In February 2021, he was jailed for 45 months for various online child sex offences, including causing a child aged under 13 to engage in sexual activity. On several occasions, he used a mobile phone to incite young children into sexual activity.

He had contacted them through various social media platforms.

The officer told Judge Nicholas Barker: “He’s assessed as very high, which means he’s deemed to be immediately at risk of reoffending.”

On the last occasion, [in 2021] within a week of leaving prison, Fell had bought a phone.

Having been released on January 28, he began offending “really, really quickly.”   The officer asked the court to impose three new conditions on Fell’s sexual harm prevention order:

*  A requirement that he must notify the police of any intention he has to buy or obtain a phone or digital devices in advance of acting on this intention.

*  A stipulation that his police offender manager can carry out unannounced spot checks on his devices on 12 occasions every year.

* And a requirement for Fell to submit to lie detector tests, with seven days notice.

Under his present sexual harm prevention order, Fell was allowed to acquire a phone or internet device provided he notified the police within three days of taking possession of it.

During his offending, said the officer, Fell managed to keep an internet device he had secret from the police and the Probation Service.
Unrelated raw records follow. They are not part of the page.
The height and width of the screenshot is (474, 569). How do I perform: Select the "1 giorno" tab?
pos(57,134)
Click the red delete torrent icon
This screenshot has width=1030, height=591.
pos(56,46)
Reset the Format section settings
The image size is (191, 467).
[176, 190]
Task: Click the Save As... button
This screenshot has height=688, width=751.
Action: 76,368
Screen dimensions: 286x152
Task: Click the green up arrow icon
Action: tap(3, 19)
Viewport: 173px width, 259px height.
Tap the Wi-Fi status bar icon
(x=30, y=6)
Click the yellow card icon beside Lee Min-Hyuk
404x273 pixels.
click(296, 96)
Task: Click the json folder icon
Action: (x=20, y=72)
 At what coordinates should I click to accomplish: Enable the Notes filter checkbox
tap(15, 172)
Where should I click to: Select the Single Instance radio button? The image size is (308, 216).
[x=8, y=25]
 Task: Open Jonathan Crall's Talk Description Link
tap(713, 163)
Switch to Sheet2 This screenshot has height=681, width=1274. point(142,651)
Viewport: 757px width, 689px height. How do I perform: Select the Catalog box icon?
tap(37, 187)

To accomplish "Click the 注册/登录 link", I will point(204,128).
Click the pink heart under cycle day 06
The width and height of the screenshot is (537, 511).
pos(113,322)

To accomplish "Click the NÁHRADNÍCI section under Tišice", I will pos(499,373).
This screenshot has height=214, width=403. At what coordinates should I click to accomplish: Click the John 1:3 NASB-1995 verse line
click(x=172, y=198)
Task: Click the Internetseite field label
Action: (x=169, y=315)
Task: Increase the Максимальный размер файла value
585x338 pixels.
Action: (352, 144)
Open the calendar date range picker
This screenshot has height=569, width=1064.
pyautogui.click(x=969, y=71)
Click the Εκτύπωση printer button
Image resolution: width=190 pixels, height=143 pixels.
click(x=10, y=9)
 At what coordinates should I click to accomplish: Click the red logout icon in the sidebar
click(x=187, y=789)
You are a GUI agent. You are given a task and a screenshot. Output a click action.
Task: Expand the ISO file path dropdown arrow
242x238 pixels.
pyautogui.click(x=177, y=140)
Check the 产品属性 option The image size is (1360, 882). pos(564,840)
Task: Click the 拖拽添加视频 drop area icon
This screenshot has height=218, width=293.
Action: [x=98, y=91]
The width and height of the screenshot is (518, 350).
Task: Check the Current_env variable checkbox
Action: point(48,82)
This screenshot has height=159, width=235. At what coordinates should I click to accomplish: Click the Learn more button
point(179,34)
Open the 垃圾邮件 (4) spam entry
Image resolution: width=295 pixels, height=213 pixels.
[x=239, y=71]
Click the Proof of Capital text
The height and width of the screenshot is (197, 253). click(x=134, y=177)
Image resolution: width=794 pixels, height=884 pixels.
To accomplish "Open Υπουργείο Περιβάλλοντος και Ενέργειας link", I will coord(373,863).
The officer said: “Mr Fell has on a number of occasions been manipulative and has lied to the police and other agencies. At present, unannounced checks were possibly only if the force had “reasonable grounds.”

The officer accepted the judge’s assessment that Fell’s word could not be trusted unless his claims are independently verified. “Polygraph testing is absolutely essential to be able to manage him,” added the officer.

Jeff Smith, for Fell, said there was no need for the new conditions. Judge Barker approved the first two strands of the application but rejected the request for compulsory polygraph testing.

The advanced notice of Fell acquiring a phone or other internet device would close the three day  “window of opportunity” the defendant would otherwise have.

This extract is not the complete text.